TEXT PASSAGE.
^^^^^^^^
State park in Kentucky, United States

Fort Boonesborough was a frontier fort in Kentucky, founded by Daniel Boone and his men following their crossing of the Kentucky River on April 1, 1775. The settlement they founded, known as Boonesborough, Kentucky, is Kentucky's second oldest European-American settlement. It served as a major frontier outpost during the American Revolutionary War, and survived into the early 19th century before its eventual abandonment. A National Historic Landmark now administered as part of Fort Boonesborough State Park, the site is one of the best-preserved archaeological sites of early westward expansion by British colonists in that period. It is located in Madison County, Kentucky off Kentucky Route 627.

==Description==
Fort Boonesborough State Park is located southeast of Lexington, Kentucky, on the west bank of the Kentucky River in rural Madison County. It has a reproduction of Fort Boonesborough, rebuilt as a working fort, containing cabins, bunkhouses and furnishings. The park offers history programs in conjunction with the Fort Boonesborough Foundation, During the in-season, the fort houses resident artisans such as blacksmiths and potters who do open demonstrations to give visitors a taste of what pioneer life in Kentucky was like.

The Kentucky River Museum is located in the park, at the former lock operator's home. The museum focuses on the impact of the river on area families and commerce and tells about the locks and dams in the 1900s.

==History==
The Fort Boonesborough area was occupied by Native Americans prior to the arrival of European explorers and colonial settlers, with a small village of Fort Ancient residents known to have lived there c. 1400 AD. The area that is now Kentucky had been scouted by Daniel Boone as early as 1769, and became the subject of an illegal colonial settlement attempt orchestrated by Richard Henderson and his Transylvania Company. Boone was hired by Henderson to cut a road into the territory, which he did, arriving with his expedition near this site at the beginning of April 1775. Henderson followed later in the month, and oversaw the establishment of Boonesborough and construction of its fortifications.
^^^^^^^^
SOURCE INFORMATION.

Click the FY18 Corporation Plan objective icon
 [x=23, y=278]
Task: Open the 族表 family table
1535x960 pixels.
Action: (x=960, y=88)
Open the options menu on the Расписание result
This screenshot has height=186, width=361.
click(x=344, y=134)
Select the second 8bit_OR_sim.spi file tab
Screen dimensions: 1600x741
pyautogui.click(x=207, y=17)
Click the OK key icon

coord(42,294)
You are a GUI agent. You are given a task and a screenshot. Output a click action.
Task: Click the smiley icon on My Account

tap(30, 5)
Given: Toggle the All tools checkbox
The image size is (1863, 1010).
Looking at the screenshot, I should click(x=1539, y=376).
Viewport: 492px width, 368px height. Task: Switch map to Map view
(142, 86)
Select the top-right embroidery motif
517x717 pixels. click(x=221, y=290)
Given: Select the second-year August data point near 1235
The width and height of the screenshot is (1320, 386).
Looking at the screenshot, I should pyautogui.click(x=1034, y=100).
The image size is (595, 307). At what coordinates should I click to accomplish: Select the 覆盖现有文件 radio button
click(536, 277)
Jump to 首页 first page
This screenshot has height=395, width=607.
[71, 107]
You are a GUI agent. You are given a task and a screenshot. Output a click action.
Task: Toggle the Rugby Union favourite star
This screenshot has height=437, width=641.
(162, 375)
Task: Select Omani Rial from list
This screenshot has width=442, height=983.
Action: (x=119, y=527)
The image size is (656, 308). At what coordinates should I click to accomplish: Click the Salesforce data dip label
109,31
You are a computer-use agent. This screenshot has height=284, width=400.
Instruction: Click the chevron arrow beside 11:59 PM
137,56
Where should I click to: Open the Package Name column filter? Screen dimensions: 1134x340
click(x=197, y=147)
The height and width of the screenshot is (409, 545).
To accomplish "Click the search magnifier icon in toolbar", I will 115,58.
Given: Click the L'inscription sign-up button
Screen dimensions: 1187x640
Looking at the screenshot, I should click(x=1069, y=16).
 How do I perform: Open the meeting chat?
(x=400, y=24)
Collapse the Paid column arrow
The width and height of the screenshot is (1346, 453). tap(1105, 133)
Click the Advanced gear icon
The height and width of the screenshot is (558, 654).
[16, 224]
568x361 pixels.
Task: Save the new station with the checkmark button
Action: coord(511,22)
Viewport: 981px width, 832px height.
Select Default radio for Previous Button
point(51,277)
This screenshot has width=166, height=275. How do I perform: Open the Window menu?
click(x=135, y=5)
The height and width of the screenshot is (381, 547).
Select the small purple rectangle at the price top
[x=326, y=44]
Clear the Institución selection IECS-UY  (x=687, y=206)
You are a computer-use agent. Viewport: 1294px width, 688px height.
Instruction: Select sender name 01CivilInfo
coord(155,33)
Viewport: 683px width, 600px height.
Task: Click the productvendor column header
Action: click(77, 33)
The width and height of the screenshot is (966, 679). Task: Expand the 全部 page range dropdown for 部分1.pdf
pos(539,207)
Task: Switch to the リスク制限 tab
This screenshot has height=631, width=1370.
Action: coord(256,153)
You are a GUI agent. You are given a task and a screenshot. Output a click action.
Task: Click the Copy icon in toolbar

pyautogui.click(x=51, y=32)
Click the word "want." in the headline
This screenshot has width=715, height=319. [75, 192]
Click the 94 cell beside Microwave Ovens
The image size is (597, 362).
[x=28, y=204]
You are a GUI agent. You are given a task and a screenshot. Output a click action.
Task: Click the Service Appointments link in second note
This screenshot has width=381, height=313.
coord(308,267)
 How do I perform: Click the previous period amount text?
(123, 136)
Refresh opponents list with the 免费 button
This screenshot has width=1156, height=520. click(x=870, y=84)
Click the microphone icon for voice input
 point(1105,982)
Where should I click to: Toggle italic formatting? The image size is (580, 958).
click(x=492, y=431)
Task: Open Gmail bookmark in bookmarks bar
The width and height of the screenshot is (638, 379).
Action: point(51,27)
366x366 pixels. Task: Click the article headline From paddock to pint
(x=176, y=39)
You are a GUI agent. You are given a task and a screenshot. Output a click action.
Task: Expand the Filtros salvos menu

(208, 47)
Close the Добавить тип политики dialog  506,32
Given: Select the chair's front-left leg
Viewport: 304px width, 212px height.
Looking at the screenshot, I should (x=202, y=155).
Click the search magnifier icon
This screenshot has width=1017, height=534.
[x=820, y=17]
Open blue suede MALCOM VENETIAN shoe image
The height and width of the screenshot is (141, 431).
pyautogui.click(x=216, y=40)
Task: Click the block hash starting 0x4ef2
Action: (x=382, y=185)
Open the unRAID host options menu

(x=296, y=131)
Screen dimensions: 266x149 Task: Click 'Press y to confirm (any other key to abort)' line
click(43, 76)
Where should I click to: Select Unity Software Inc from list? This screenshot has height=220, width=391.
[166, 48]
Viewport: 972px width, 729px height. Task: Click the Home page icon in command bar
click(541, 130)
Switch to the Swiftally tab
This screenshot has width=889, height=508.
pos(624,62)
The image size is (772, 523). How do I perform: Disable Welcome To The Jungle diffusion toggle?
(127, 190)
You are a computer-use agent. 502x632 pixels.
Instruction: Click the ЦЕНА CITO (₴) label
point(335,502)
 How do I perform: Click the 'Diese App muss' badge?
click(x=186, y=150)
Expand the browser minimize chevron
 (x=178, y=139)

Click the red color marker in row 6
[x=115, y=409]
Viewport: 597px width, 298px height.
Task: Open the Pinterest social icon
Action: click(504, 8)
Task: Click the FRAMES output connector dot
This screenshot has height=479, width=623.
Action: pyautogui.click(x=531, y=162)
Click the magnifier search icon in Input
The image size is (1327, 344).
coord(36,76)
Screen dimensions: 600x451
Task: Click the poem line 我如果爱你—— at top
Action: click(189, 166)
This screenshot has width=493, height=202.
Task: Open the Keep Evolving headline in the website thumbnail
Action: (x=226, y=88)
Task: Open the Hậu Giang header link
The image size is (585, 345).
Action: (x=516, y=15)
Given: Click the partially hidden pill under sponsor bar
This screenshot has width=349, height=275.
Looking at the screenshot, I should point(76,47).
^^^^^^^^
QUESTIONS TO ANSWER.
**A.** Why do the resident artisans at the fort give open demonstrations, according to the Fort Boonesborough text? Answer in one to three sentences.
**B.** Reproduce the Fort Boonesborough text word for word from "Fort Boonesborough was" up to and including "Kentucky Route 627.".

PER-TASK ANSWERS.
**A.** During the in-season, resident artisans such as blacksmiths and potters give open demonstrations. They do this to give visitors a taste of what pioneer life in Kentucky was like.

**B.**
Fort Boonesborough was a frontier fort in Kentucky, founded by Daniel Boone and his men following their crossing of the Kentucky River on April 1, 1775. The settlement they founded, known as Boonesborough, Kentucky, is Kentucky's second oldest European-American settlement. It served as a major frontier outpost during the American Revolutionary War, and survived into the early 19th century before its eventual abandonment. A National Historic Landmark now administered as part of Fort Boonesborough State Park, the site is one of the best-preserved archaeological sites of early westward expansion by British colonists in that period. It is located in Madison County, Kentucky off Kentucky Route 627.